Para ahorrar hay que tener dos cosas claras: aumentar ingresos o disminuir gastos.  Disminuir los gastos para el individuo casi siempre es más difícil, por el simple hecho de que se dificulta dejar hábitos ya establecidos y su coste de dejarlo es más alto que el de adquirir nuevos. Al final, el gasto se termina volviendo en hábito. Basta con mirar tus gastos a final de cada mes y te darás cuenta de que las pequeñas compras, así como los pequeños impulsos, son un hábito en tu vida cotidiana.

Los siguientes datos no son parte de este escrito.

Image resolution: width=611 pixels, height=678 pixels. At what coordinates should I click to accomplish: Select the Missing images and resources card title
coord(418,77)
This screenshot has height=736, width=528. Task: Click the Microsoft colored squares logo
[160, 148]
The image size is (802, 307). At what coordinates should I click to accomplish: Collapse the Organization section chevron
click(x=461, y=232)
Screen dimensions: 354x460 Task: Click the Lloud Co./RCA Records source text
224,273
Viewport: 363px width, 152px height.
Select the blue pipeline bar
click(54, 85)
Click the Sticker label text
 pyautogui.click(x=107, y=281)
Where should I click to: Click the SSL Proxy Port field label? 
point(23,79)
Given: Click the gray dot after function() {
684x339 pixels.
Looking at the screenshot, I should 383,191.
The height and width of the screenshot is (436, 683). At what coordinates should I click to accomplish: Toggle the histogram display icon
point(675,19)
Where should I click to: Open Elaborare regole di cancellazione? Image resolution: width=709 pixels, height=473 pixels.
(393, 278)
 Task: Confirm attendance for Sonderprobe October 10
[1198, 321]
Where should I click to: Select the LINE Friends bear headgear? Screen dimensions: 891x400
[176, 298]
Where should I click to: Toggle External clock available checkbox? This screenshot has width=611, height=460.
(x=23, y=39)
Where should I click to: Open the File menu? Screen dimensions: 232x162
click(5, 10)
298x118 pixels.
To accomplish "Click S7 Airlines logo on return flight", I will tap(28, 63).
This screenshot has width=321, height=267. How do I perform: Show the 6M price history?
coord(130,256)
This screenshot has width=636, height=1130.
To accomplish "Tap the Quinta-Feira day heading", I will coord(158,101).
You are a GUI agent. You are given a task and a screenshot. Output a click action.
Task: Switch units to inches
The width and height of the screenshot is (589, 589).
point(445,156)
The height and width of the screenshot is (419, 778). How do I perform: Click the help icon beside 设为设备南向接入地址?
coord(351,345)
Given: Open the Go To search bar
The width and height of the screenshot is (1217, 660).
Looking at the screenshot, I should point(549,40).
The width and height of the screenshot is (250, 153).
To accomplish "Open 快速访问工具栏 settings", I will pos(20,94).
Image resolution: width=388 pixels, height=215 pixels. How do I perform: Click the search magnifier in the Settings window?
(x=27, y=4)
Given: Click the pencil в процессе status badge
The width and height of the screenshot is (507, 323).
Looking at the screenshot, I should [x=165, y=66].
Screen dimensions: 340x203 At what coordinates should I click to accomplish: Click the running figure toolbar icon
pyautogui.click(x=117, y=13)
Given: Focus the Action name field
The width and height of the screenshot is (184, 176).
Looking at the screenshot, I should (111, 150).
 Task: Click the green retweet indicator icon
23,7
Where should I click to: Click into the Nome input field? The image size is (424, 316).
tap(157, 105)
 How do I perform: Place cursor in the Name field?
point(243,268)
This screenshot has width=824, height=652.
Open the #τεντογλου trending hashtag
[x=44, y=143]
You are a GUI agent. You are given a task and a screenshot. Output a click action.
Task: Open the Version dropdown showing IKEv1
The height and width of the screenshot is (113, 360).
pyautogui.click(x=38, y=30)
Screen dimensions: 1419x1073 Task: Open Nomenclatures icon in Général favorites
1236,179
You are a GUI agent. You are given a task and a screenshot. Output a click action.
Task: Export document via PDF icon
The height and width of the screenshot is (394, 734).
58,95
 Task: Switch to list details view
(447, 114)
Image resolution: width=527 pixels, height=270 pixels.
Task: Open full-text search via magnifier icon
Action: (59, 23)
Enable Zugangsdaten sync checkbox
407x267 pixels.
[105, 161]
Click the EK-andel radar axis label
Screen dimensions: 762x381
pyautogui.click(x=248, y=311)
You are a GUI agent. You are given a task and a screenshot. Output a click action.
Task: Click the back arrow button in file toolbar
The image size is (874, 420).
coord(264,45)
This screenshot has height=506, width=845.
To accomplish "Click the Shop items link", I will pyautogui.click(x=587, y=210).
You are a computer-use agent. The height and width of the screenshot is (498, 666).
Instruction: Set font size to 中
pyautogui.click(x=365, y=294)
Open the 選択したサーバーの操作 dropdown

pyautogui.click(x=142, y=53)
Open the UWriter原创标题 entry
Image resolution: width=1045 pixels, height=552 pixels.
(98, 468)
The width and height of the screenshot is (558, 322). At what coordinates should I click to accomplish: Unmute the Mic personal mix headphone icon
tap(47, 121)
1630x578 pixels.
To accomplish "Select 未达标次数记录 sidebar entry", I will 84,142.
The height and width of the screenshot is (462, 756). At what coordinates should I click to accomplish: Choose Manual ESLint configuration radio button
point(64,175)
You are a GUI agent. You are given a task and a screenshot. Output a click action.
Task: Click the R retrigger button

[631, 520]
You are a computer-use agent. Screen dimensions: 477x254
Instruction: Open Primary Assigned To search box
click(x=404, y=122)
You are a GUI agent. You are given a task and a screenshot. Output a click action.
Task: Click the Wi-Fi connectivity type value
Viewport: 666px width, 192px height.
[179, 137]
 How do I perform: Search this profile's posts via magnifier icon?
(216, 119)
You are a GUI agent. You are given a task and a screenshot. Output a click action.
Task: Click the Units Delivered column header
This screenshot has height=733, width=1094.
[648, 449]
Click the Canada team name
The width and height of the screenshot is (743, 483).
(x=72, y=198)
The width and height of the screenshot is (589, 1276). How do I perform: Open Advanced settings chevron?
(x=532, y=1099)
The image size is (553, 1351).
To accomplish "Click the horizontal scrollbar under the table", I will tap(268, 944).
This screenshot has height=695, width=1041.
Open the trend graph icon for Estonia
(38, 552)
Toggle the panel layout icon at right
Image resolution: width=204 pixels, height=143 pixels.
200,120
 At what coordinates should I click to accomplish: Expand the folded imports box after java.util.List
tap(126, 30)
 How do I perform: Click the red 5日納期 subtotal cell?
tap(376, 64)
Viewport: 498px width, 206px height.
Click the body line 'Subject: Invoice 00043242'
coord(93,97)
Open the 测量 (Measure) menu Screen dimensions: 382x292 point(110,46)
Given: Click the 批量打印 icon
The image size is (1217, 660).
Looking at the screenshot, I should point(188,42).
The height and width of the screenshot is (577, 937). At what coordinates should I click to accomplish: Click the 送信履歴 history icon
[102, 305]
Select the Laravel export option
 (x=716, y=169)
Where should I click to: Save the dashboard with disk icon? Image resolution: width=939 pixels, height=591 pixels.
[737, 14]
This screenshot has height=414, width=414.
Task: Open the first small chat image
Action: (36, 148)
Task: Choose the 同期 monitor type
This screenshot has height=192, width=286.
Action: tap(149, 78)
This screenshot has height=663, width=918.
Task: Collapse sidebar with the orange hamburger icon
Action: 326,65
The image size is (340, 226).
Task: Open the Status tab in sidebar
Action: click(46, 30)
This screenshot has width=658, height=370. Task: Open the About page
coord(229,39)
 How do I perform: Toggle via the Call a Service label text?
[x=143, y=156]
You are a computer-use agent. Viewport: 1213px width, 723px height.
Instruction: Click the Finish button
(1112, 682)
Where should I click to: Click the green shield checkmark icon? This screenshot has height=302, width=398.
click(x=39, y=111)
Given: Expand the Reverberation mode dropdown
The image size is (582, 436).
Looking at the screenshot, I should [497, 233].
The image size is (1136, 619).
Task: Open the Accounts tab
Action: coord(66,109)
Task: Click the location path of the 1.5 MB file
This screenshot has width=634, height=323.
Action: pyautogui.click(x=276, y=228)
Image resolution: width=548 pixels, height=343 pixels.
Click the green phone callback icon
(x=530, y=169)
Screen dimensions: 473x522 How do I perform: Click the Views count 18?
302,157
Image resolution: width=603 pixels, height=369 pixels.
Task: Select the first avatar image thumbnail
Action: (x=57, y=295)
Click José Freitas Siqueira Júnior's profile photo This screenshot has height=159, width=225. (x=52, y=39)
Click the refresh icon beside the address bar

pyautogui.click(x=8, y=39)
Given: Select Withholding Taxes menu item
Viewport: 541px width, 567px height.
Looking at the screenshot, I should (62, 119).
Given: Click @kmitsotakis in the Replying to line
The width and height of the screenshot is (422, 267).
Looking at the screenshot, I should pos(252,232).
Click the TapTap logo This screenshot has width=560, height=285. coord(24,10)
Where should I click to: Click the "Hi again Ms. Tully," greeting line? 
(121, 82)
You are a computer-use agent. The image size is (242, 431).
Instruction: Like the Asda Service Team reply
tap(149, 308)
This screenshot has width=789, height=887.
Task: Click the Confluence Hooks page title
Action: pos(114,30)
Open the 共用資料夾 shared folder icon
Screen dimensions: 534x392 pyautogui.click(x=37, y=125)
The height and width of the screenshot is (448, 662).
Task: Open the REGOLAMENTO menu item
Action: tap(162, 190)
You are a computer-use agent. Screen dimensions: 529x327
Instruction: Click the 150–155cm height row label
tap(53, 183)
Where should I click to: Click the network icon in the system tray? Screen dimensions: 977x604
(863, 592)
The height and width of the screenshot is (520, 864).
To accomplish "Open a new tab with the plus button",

En este sentido, es más comprensible intentar aumentar los ingresos, pero esto también implica movernos de nuestra comodidad del sillón o “cansancio del trabajo” para ponernos a realizar actividades productivas. Asimismo, es importante entender que los ingresos pueden aumentar tanto como nosotros queramos, sin embargo, los gastos no pueden disminuir tan fácilmente, porque siempre tendremos costes fijos que son difíciles de rebajar y costes variables que para muchos se vuelve un “coste fijo”. La solución es clara: hay que inclinarnos por aumentar ingresos. Esto implicará creación de mayor ahorro, mayor capital y empezar a generar productividad de nuestra inversión.

Una vez explicado esto, podemos afirmar por qué el ahorro es libertad, en especial la inversión. El ahorro se invierte para generar más capital, el cual, se puede reinvertir o simplemente gastar. Este es el ahorro futuro, por lo tanto, el sacrificio de hoy es la libertad de elegir la mejor decisión para el día de mañana.

Podemos hacer lo que queramos con responsabilidad siempre y estar conscientes de que, del producto de las inversiones realizadas o ingresos maximizados para generar capital suficiente, dependerá nuestra libertad, no solo económica, sino de movimiento. Si somos racionales triunfaremos, en caso contrario, tenderemos a caer en “recursos ociosos” y tiempo perdido, que a la hora de invertir importa bastante.